Das Kammergericht Berlin verhandelte über den Anspruch einer Wohnungseigentümergemeinschaft (WEG) gegen den Bauträger, der das Eigentum ursprünglich erbaute. Dabei zog die WEG die Ansprüche der einzelnen Wohnungseigentümer wegen Mängel am Gemeinschaftseigentum durch Beschluss an sich und reichte eine Vorschussklage gemäß §§ 634 Nr. 2, 637 Abs. 3 BGB ein.
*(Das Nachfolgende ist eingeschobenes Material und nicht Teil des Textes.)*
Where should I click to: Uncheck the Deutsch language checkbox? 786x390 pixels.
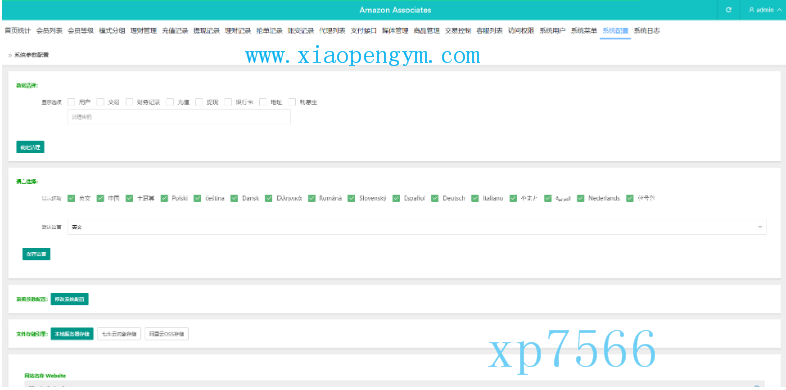[435, 198]
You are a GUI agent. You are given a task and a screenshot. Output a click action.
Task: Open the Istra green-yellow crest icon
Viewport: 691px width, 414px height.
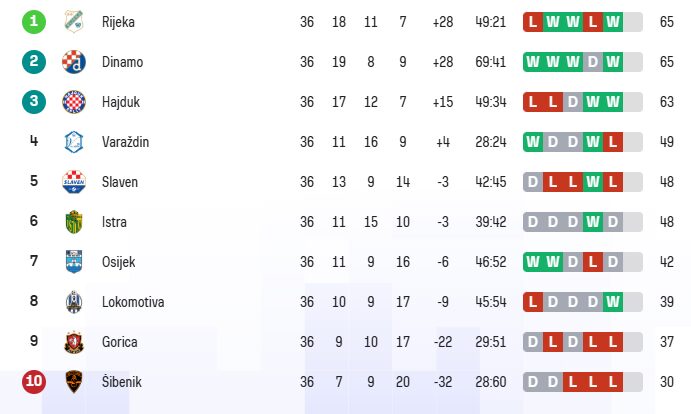click(x=74, y=222)
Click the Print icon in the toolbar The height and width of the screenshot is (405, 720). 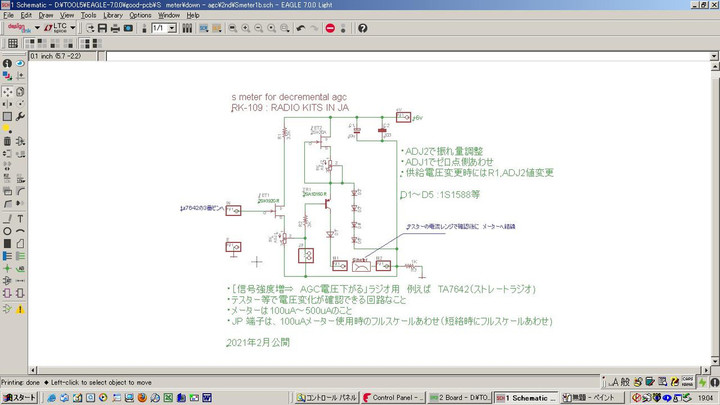115,28
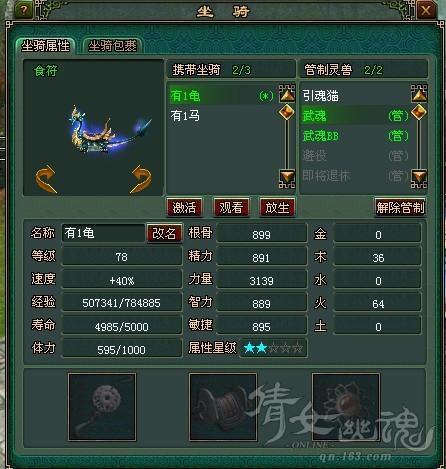Click the diamond slider handle in 携带坐骑 list
This screenshot has width=446, height=469.
click(x=287, y=112)
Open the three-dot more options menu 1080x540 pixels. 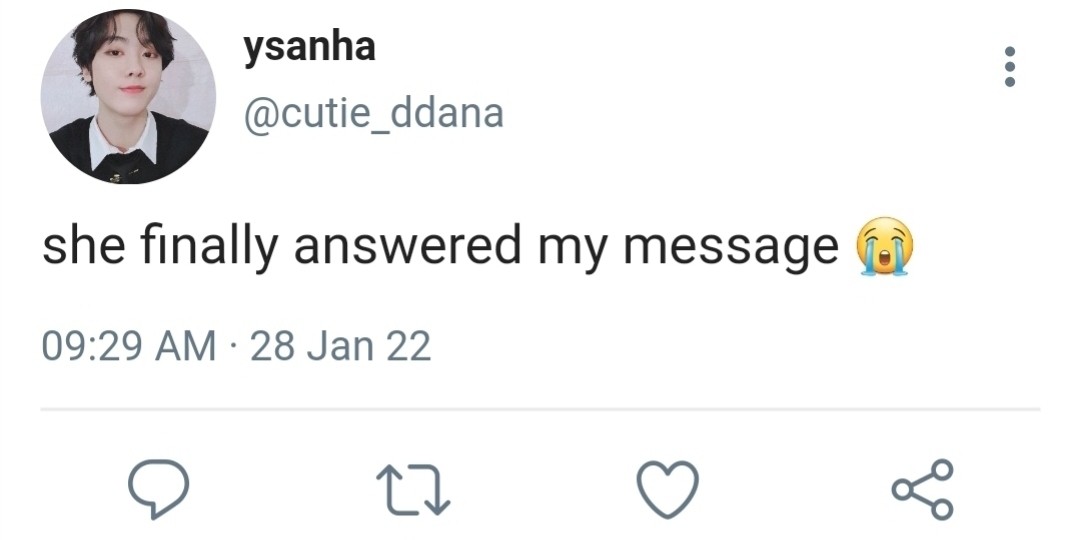(x=1009, y=67)
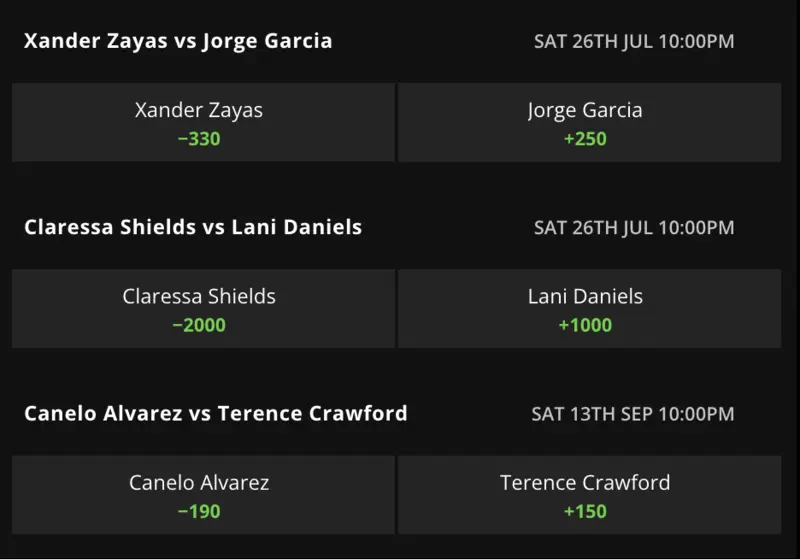This screenshot has height=559, width=800.
Task: Click the −2000 odds value
Action: pyautogui.click(x=199, y=325)
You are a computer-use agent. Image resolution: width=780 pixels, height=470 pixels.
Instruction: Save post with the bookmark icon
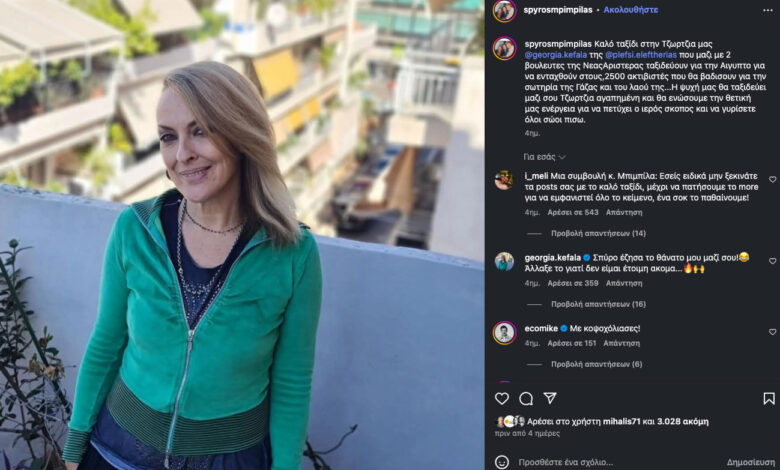(769, 398)

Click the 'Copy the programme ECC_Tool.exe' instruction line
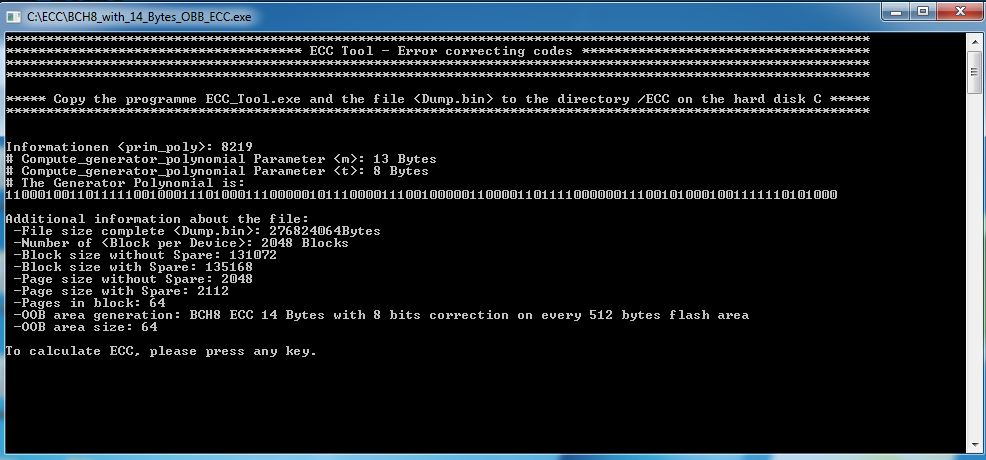[x=438, y=99]
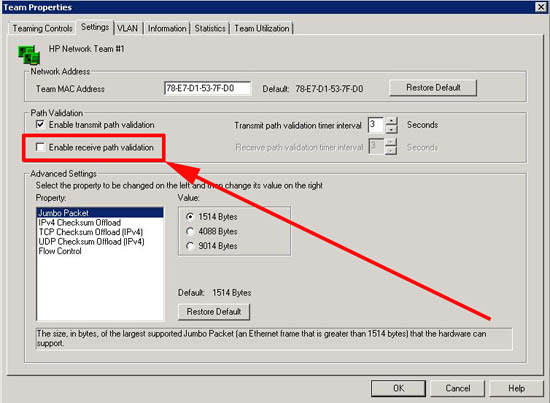
Task: Click the OK button
Action: point(398,388)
Obwohl für die Durchführung der Mängelbeseitigung noch unklar war, welche Sanierungsmaßnahmen im Einzelnen erforderlich sein werden, ließ sich die Höhe der voraussichtlich anfallenden Kosten innerhalb eines Rahmens eingrenzen. Das KG befand in diesem Fall, dass das Gericht den zu zahlenden Vorschuss gemäß § 287 Abs. 1 ZPO nach freier Überzeugung innerhalb dieser Spanne festzusetzen hat.
Zusätzlich stellte das KG fest, dass nach den Urteilen des BGH vom 19. Januar 2017 die entscheidende Hürde für die Geltendmachung von Sekundärrechten wegen Mängeln wie des Vorschusses nicht die Abnahme, sondern die Fälligkeit der Werkleistung ist.